Concentrating on the guitars alone does a disservice to Walford’s extraordinary drumming, which although rarely intrudes upon the listener, continually provides neat flourishes that underscore Pajo and McMahan’s spidery lines. Walford’s style seems deeply instinctive, never acting as the rhythmical engine but actually functioning as another instrument. The way his tumbling, brooding beats undulate uneasily makes the songs seem calm and yet also volatile, primed to explode at any moment. In the studio, both Brian Paulson and his predecessor Albini could scarcely believe that such a young, spindly teen could drum in such a way.

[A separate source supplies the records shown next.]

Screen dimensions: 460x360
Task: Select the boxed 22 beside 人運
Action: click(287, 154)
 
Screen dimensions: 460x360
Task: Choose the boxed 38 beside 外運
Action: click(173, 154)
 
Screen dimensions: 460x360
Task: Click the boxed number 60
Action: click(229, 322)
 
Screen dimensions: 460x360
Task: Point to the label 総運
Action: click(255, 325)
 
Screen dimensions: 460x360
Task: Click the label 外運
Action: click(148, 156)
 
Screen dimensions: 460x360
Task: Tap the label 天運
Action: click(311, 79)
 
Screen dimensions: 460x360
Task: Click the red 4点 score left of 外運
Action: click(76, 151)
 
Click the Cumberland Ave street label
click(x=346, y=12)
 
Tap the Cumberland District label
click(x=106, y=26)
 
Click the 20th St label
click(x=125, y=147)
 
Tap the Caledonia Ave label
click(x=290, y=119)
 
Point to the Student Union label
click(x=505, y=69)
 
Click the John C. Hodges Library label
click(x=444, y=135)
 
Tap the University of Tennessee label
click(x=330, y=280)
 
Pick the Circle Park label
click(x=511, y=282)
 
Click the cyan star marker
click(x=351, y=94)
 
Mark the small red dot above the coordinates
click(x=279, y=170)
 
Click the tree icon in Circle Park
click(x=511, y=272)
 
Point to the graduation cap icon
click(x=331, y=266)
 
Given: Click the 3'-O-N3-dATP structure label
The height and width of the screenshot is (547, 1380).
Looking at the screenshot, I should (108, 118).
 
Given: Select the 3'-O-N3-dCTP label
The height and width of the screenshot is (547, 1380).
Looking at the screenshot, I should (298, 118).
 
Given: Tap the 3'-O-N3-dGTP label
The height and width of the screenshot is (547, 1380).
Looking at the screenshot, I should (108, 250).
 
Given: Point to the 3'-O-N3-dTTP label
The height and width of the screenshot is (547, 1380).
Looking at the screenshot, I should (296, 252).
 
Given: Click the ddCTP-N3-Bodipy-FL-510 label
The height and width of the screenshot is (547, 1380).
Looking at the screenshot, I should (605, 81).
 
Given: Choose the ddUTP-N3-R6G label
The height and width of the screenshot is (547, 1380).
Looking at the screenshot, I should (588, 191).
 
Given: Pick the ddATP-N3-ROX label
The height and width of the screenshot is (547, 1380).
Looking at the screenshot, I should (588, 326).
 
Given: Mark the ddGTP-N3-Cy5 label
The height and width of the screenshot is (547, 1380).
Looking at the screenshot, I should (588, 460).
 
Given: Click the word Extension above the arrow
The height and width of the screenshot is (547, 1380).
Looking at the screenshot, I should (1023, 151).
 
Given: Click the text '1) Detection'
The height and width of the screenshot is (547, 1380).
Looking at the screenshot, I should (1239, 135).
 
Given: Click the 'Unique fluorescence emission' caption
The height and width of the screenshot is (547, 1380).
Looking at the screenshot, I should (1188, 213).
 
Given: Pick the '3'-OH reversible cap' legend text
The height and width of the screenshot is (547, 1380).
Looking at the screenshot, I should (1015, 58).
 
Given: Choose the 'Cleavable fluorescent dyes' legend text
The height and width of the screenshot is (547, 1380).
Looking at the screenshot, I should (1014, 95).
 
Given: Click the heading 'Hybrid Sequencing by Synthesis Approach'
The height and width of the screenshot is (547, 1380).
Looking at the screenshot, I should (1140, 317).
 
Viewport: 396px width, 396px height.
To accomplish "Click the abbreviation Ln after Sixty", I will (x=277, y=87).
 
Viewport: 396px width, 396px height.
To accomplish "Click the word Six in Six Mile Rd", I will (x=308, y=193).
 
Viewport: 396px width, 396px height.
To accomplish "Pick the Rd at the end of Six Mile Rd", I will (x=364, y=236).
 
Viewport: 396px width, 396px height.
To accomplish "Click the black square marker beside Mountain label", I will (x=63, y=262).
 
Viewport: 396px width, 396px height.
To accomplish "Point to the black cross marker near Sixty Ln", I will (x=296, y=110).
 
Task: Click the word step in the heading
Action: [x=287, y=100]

The coming together of differing disciplines and styles forged something that simply hadn’t been heard before, and along with My Bloody Valentine’s majestic Loveless, released in the same year on the other side of the Atlantic, Spiderland completely re-marked the pitch for guitar music, changing how it could sound and what rules it could follow. The post-rock revolution, led by Godspeed and Mogwai, and whose principles were digested and bended by bands like Sigur Ros and Interpol (for whom Pajo himself, fittingly, briefly played guitar in 2011), brought Slint back to prominence in the rock press. Even without that, increasing numbers of people had stumbled across their epitaph and identified deeply with it, savouring the intrigue around this most mysterious of bands.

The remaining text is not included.